量子コンピュータが得意なことは?
高速な計算が可能な量子コンピュータ
「量子コンピュータ」は、量子力学をベースにした最新の計算のパラダイム(規範的な考え方)です。従来のコンピュータの基本は、「0」か「1」のどちらかの値を取る「ビット」という概念です。一方、量子コンピュータの量子ビットは、「0」と「1」の両方の値を同時に取ることができます。「0」に対する計算と「1」に対する計算を並列に行えるため、従来のコンピュータに比べてはるかに高い計算能力を持ちます。
素因数分解を瞬時に行える
ただし、量子コンピュータの並列処理には幾つかの制約があり、どんな計算でも速く処理できるわけではありません。
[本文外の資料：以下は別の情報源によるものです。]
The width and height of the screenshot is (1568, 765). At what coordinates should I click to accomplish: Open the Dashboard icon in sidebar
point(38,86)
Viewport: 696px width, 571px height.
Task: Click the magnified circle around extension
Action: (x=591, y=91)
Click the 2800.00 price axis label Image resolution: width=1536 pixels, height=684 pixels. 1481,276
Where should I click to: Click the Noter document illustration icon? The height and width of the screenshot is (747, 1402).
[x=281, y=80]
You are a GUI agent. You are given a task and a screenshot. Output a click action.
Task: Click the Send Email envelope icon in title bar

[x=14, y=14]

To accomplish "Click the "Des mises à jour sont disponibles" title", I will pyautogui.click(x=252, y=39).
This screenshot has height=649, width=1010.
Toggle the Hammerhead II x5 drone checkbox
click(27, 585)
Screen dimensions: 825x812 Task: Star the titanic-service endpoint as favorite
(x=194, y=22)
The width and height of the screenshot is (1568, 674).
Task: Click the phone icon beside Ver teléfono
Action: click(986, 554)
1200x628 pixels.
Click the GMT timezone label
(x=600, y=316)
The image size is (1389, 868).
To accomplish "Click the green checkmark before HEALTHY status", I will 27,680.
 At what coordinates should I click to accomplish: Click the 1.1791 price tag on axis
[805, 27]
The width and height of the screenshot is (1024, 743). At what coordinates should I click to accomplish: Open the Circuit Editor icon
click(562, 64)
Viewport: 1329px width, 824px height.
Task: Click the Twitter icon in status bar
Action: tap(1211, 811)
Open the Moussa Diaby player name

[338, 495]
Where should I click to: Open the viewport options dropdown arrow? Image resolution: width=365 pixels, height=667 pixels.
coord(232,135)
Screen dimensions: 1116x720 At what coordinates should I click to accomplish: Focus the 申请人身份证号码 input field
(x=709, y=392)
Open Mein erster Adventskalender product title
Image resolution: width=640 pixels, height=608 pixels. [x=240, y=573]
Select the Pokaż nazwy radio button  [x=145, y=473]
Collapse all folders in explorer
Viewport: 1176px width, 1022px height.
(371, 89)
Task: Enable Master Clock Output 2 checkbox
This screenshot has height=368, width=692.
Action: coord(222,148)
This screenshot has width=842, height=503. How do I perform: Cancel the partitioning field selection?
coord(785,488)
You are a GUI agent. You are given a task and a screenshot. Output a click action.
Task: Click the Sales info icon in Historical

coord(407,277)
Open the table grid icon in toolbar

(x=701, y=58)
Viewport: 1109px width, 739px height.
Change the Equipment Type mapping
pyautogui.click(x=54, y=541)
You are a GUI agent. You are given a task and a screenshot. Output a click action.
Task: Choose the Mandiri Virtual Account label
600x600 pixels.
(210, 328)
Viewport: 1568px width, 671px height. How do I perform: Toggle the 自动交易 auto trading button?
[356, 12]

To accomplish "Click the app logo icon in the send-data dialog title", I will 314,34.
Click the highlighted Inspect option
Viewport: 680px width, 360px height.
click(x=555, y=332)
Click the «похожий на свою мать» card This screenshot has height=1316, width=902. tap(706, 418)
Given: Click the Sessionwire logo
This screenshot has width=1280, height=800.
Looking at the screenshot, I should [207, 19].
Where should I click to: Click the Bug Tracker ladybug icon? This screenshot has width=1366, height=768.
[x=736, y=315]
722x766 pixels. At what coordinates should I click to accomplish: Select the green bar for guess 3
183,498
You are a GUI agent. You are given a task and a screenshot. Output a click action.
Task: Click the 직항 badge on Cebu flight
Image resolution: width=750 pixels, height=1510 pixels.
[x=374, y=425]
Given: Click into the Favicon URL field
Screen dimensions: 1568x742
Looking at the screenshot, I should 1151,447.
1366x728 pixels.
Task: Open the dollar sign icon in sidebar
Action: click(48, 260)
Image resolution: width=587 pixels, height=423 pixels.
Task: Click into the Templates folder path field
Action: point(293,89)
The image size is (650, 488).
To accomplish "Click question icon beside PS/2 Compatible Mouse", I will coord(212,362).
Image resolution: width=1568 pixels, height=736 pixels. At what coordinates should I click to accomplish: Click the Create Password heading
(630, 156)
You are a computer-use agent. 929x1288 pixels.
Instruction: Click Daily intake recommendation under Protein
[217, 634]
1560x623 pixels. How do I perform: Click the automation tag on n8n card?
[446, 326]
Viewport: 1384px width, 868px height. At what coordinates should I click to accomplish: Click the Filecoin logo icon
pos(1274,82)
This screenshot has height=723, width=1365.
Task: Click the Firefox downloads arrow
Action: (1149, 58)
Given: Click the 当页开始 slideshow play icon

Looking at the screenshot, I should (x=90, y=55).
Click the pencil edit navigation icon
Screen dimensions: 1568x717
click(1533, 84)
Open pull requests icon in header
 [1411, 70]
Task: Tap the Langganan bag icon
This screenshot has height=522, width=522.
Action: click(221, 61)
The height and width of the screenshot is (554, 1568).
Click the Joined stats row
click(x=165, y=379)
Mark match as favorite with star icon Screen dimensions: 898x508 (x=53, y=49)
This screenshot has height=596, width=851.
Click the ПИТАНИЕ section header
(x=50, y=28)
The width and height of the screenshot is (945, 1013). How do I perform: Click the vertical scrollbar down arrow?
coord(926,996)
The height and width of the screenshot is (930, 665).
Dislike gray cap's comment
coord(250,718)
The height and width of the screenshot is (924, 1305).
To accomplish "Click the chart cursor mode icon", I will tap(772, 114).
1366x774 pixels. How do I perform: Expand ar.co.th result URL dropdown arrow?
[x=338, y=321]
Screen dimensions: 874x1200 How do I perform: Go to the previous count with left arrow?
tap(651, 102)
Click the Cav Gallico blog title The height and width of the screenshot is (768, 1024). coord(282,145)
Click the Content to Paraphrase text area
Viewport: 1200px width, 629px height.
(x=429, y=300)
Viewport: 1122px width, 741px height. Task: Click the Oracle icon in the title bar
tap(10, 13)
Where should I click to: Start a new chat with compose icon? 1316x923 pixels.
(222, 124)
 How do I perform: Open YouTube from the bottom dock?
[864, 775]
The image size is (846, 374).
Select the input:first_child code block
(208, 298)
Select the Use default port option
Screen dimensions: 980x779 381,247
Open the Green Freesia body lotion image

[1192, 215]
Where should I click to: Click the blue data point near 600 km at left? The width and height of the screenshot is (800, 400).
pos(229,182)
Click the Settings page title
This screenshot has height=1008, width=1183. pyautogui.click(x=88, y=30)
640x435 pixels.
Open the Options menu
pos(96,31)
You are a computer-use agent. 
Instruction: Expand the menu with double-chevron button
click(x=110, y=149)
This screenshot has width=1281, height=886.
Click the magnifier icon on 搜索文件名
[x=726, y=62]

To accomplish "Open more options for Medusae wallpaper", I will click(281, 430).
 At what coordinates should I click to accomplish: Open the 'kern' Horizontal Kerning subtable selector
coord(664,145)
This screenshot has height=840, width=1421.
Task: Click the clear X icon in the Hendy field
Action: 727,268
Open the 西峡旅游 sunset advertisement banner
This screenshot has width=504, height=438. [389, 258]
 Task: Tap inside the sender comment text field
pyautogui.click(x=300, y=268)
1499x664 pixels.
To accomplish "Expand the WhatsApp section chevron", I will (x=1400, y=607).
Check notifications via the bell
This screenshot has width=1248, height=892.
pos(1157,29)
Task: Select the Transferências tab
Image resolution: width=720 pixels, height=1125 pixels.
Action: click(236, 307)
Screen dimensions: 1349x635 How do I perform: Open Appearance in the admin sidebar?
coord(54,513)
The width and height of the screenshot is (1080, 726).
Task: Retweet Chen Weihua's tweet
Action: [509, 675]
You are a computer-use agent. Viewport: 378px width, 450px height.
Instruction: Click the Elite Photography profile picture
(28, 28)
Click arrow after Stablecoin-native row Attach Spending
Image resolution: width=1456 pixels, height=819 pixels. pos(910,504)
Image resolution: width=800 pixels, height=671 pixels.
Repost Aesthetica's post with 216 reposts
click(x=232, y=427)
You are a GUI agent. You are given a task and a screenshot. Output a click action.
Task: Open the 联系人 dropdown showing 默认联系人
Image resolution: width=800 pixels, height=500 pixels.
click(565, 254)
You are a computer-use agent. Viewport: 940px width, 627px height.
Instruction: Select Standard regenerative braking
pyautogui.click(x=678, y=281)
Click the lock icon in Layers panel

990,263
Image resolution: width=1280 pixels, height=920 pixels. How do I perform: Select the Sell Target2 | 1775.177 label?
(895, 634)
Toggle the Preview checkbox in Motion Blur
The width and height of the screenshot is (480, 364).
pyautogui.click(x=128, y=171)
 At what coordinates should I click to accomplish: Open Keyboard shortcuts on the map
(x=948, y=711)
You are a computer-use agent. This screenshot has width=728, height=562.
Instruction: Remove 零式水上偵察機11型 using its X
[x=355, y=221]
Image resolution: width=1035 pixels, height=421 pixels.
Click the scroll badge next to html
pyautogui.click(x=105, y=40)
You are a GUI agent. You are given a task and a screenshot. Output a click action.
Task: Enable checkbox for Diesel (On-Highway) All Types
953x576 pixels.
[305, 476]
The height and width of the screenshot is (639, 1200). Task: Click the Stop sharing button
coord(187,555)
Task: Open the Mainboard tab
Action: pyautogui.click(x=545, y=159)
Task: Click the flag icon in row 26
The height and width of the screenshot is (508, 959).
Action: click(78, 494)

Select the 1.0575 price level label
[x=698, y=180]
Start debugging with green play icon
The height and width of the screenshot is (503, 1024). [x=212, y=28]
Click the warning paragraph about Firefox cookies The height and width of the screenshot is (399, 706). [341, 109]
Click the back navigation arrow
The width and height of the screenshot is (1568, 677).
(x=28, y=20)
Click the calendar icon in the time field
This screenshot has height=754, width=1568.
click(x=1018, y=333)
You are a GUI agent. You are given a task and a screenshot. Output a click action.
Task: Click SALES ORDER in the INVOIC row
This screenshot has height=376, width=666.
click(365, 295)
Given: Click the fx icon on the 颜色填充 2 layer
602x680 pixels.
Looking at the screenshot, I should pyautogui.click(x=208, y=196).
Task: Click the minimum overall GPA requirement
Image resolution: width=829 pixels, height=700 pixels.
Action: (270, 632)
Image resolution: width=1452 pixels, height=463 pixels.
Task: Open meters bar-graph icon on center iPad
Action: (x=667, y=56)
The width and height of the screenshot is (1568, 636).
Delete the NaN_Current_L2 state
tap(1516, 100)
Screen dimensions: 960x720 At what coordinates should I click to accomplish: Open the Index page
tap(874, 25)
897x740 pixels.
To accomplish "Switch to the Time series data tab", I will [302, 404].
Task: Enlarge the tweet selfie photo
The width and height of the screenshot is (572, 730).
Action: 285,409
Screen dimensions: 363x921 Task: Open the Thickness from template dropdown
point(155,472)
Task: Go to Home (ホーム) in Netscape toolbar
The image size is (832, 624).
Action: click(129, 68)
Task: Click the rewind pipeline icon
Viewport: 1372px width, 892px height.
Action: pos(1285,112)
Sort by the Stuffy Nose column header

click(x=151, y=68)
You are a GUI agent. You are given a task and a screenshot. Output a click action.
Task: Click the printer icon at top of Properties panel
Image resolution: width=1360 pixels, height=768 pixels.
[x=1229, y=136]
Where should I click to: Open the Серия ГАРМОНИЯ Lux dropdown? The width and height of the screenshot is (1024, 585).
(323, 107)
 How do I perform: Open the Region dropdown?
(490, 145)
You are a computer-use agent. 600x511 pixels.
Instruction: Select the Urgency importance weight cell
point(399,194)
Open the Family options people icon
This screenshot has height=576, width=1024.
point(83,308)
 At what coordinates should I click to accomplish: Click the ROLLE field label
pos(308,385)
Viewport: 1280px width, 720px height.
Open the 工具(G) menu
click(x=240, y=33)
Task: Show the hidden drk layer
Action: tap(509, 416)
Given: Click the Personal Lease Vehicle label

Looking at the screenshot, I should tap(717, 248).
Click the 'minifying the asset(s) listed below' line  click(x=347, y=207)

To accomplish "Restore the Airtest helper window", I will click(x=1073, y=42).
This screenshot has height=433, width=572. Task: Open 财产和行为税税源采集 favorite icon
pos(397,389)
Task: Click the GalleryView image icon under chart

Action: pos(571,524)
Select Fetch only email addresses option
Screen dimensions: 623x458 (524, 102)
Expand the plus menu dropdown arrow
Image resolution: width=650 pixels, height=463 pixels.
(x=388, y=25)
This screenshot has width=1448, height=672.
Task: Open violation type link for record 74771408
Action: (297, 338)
高速に計算できる対象を見つけることは簡単ではなく、現在の重要な研究テーマになっています。既にわかっているものの一つは素因数分解です。1994年に量子コンピュータによって素因数分解を瞬時に行う方法が発見され、世界に大きなインパクトを与えました。なぜなら、現在使われている暗号化方式は「大きな数の素因数分解に時間がかかる」ことを前提としたものなので、量子コンピュータが実現すると、この前提が崩れてしまうからです。既にアメリカでは量子コンピュータでもなかなか解けない新たな暗号化方式が標準化されようとしています。
数学で量子コンピュータの実力を証明
量子コンピュータは量子力学に基づく計算パラダイムなので、原理的に量子力学の計算をとても速く行うことができるはずです。それを数学的に厳密に証明する取り組みも進んでおり、ある条件の下では、古典的なコンピュータよりも量子コンピュータの方が化学反応の計算を速く行えることが証明されています。
量子コンピュータのハードウェアは、とても小さなものが実現されたばかりです。将来の実用化に向けて、世界中の数学者が活用方法の研究に取り組み、日々新たな発見が報告されています。教科書のない世界で、数学という道具により、未来の可能性の扉の鍵が開かれていくのです。